Would you repeat each line below precisely as it stands?

Extracted data ->
╔══

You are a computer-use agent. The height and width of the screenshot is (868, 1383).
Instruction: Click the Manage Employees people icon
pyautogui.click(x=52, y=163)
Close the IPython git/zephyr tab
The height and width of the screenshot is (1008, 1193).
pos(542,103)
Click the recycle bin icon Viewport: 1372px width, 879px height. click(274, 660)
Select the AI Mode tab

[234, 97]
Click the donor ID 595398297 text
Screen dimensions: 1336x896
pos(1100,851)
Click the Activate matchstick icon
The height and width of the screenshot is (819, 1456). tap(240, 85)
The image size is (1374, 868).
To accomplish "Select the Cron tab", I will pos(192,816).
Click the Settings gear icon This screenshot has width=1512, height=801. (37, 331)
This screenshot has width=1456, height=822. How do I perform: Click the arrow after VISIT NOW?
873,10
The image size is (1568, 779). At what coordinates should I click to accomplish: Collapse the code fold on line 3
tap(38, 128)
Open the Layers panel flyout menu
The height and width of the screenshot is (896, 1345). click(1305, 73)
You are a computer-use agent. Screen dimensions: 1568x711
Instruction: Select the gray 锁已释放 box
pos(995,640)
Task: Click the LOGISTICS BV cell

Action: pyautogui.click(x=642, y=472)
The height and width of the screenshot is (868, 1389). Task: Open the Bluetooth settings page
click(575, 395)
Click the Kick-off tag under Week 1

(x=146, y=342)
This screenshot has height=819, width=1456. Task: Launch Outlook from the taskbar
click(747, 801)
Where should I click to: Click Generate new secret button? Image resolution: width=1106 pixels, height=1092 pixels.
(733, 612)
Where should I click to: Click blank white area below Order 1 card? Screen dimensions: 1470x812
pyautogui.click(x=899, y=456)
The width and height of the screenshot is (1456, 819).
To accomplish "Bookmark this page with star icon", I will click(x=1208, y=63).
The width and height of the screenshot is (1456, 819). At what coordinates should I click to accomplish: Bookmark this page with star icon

╚══

Solution below ->
You are a computer-use agent. The height and width of the screenshot is (868, 1383).
Instruction: Click the Manage Employees people icon
pyautogui.click(x=52, y=163)
Close the IPython git/zephyr tab
The height and width of the screenshot is (1008, 1193).
pos(542,103)
Click the recycle bin icon Viewport: 1372px width, 879px height. click(274, 660)
Select the AI Mode tab

[234, 97]
Click the donor ID 595398297 text
Screen dimensions: 1336x896
pos(1100,851)
Click the Activate matchstick icon
The height and width of the screenshot is (819, 1456). tap(240, 85)
The image size is (1374, 868).
To accomplish "Select the Cron tab", I will pos(192,816).
Click the Settings gear icon This screenshot has width=1512, height=801. (37, 331)
This screenshot has width=1456, height=822. How do I perform: Click the arrow after VISIT NOW?
873,10
The image size is (1568, 779). At what coordinates should I click to accomplish: Collapse the code fold on line 3
tap(38, 128)
Open the Layers panel flyout menu
The height and width of the screenshot is (896, 1345). click(1305, 73)
You are a computer-use agent. Screen dimensions: 1568x711
Instruction: Select the gray 锁已释放 box
pos(995,640)
Task: Click the LOGISTICS BV cell

Action: pyautogui.click(x=642, y=472)
The height and width of the screenshot is (868, 1389). Task: Open the Bluetooth settings page
click(575, 395)
Click the Kick-off tag under Week 1

(x=146, y=342)
This screenshot has height=819, width=1456. Task: Launch Outlook from the taskbar
click(747, 801)
Where should I click to: Click Generate new secret button? Image resolution: width=1106 pixels, height=1092 pixels.
(733, 612)
Where should I click to: Click blank white area below Order 1 card? Screen dimensions: 1470x812
pyautogui.click(x=899, y=456)
The width and height of the screenshot is (1456, 819).
To accomplish "Bookmark this page with star icon", I will click(x=1208, y=63).
The width and height of the screenshot is (1456, 819). At what coordinates should I click to accomplish: Bookmark this page with star icon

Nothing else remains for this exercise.